Storms Pound Ohio River Valley

The only thing that the extreme weather of Friday night has to do with us is that the storms originated, just south and east of our area.  As a weather geek, I just had to blog about this.  If you have been following the news you may have heard to Friday nights event being referred to as a  ”severe wind event”, which it was, but an event like this has a special name.

It is called a Derecho.  A Derecho is a widespread and long-lived, violent convectively induced straight-line windstorm that is associated with a fast-moving band of severe thunderstorms usually taking the form of a bow echo.  To put this into perspective, if you recall what happend in the Kenyon/Wanamingo area a couple of weeks, that was a microburst.  Microbursts form as rain falls through dry air in the mid-levels of the atmosphere.  As the rain falls through that air the air is cooled and in turn becomes more dense.  This new rain cooled air falls to the ground at great speeds and once that air hits the ground it has no where to go but out.  If the downburst is strong enough it can cause extreme damage as it did a few weeks ago in our area.
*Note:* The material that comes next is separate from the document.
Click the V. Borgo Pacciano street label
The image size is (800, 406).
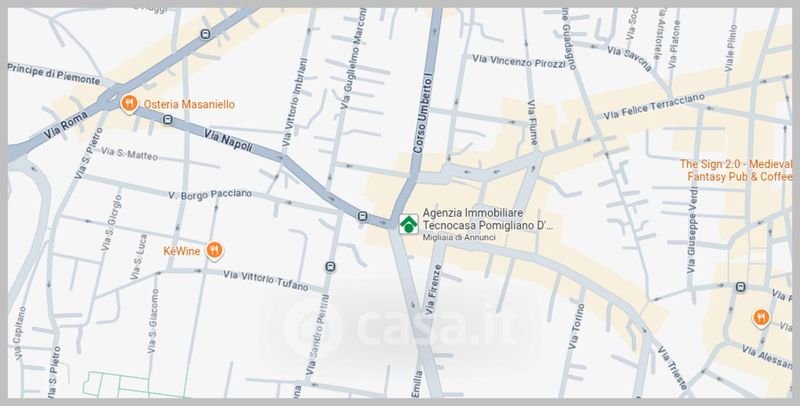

Microburts are on a pretty small scale, less than about 2 or 3 miles.  Imagine now that you have a family of thunderstorms in a line producing that same damage (or worse) as we saw in Kenyon and Wanamingo.  That’s what places saw Friday night, and reports out of some states is that power may not be restored for a week because of how heavy the damage is.

This is why there is a separate name for an event like this.  These are the storm reports compiled by the Storm Prediction Center from yesterday as the dangerous storm moved from west to east.

Storm Reports from Friday nights Derecho (SPC)

Here is a radar reflectivity image of what the bow echo looked like as moved out of Indiana and into western Ohio.

Radar image of Derecho

Here are the line of storms as they moved through Maryland and northern Virginia.

Tis the season for Derechos, but an event like this is definitely not common.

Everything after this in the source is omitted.